The European Union’s securities watchdog (ESMA) has said that the new global standard for sustainability reporting put forward by The International Sustainability Standards Board (ISBB) needs to ensure its definition of ‘sustainability’ aligns with other initiatives in a bid to stamp out ‘greenwashing.’
Established at COP26, and launched in November 2021, The International Sustainability Standards Board (ISBB) was created with the goal of developing a comprehensive global baseline of corporate sustainable disclosures.
The proposals, which are currently in a consultation period until July 29th 2022, were developed in response to requests from G20 leaders and others to enhance information from companies on sustainability-related risks and opportunities. Subject to feedback, in the second half of 2022, the ISSB plans to issue the new Standards by the end of the year.

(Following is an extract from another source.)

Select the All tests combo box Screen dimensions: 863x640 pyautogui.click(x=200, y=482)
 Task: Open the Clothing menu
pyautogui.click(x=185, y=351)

Alongside the ISBB proposal, there are other initiatives also working towards combatting greenwashing and companies exaggerating their sustainability credentials. Most notably, the EU has already agreed on its own set of rules for companies to disclose the impact of ESG on their business and in turn their own impact on the environment.
As a result of these multiple initiatives, there has been a call for a set of common terminology to avoid confusion or contradiction.
The ISBB’s proposal has been criticised by the EU’s European Securities and Markets Authority (ESMA) for not clearly defining what sustainability matters they are addressing.
A letter published on Wednesday by ESMA Chair Verna Ross said, “ESMA would recommend selecting a converged scope and definition of what is meant by ‘sustainability’ with other major stand-setting initiatives.”
Ross goes on to say that it would be relevant to understand in what sense the ISBB refers to sustainability, given that people draw varying distinctions between ESG and sustainability.
“Lacking such a solution, we face the risk of a continued fragmentation of the sustainability reporting landscape with increasing costs and risks for the investment community as well as issuers operating internationally, and ultimately more difficulties to give effect to the mush-needed sustainability transition,” Ross said.